Hey now, don't go and jinx us with a week left.:D
 
Mark:

That is exactly the debate we had here some time ago and the main reason why I have to state that the VIX hedges work if my assumptions are correct. The assumptions are that in a Black Swan event VIX spikes hard and there is uncertainty as to when it will come down and in most cases it comes down to a level hihger than prior to the spike. Therefore, the assumption is that the forward expectation of volatility will still be higher than the vols prior to the swan event.

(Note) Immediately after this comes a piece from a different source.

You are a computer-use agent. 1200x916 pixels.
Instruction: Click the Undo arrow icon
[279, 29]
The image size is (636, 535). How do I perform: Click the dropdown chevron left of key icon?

So if my assumptions are correct, then the VIX hedge will provide some undetermined profit that will put a band aid on the spread losses. If my assumptions are incorrect, well I am still in the same boat I was before in a sense with slightly less credit due to the purchase of the VIX hedges. I intent to only spend small amounts on the VIX hedges at times until I can get a definitive answer if it will work the way I would hope. I actually hope i never find out the answer to be honest :).

I am looking into other potential hedging vehicles which have also been discussed here as well, such as VIX futures or Eurodollar futures but for now I do not have market access to them so those remain more educational pursuits.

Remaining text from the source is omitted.